Stefan Rietberger, Melanie Imhof, Martin Braschler, Zurich University of Applied Sciences
Richard Berendsen, University of Amsterdam
Anni Järvelin, Preben Hansen, Swedish Institude of Compute Science / University of Gothenburg
Alba García Seco de Herrera, Theodora Tsikrika, University of Applied Sciences and Arts Western Switzerland
Mihai Lupu, Vienna University of Technology
Vivien Petras, Maria Gäde, Michael Kleineberg, Humboldt University
Khalid Choukri, Evaluations and Language Resources Distribution Agency
This report describes a methodology to perform an application-centric evaluation of operational information access systems. The application is treated as a black-box. Moreover the presented methodology can evaluate aspects of functionality which typical users can actually access and experience. The methodology estimates the user perception based on a wide range of criteria that cover four categories, namely indexing, document matching, the quality of the search results and the user interface of the system.

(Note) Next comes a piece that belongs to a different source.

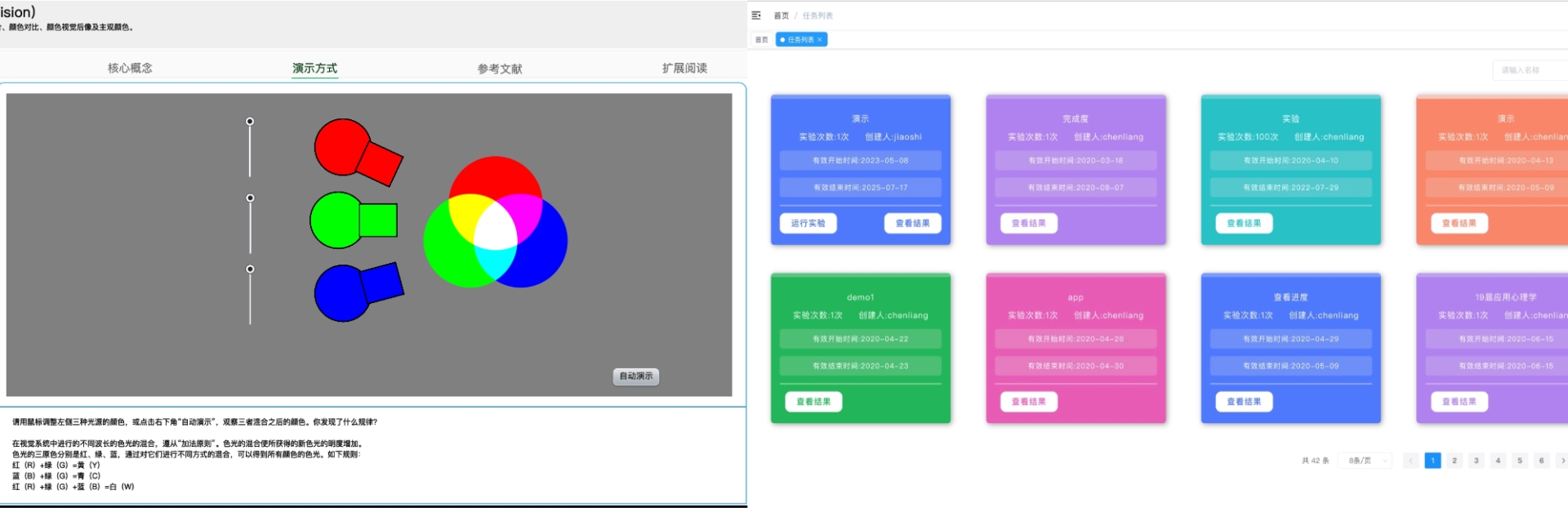Open the 参考文献 tab
The height and width of the screenshot is (508, 1568).
click(x=500, y=69)
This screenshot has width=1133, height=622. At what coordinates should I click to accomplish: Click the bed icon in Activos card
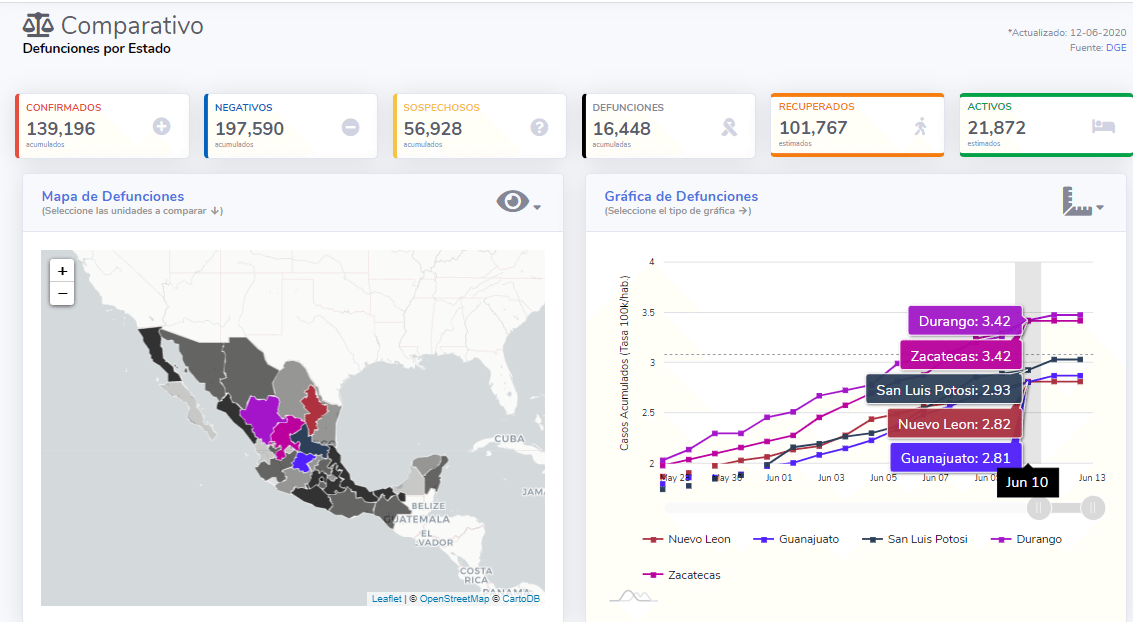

The criteria are established best practices in the information retrieval domain as well as advancements for user search experience. For each criterion a test script has been defined that contains step-by-step instructions, a scoring schema and adaptations for the three PROMISE use case domains. The proposed methodology can be used to monitor a single application over time, to conduct a direct comparison of a few applications or to arrange an evaluation campaign. The evaluation requires the tested search application to have text search functionality. Also we recommend to only compare applications within the same use case domain. To validate the presented methodology an evaluation campaign was conducted, where each participating PROMISE partner evaluated sites either from the PROMISE use case domains or from the enterprise search domain. The results and insights from this campaign served as a basis to further improve and refine the proposed criteria. In the end of the report a practical step by step tutorial to conduct an evaluation using the methodology as described is given.